Reproduce every one of the rows below word for word, changing nothing.
[Start of Given information]
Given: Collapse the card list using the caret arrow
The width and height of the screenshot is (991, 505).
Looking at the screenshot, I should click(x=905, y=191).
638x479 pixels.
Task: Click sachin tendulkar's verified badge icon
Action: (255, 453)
[End of Given information]
→ Task solution
Given: Collapse the card list using the caret arrow
The width and height of the screenshot is (991, 505).
Looking at the screenshot, I should click(x=905, y=191).
638x479 pixels.
Task: Click sachin tendulkar's verified badge icon
Action: (255, 453)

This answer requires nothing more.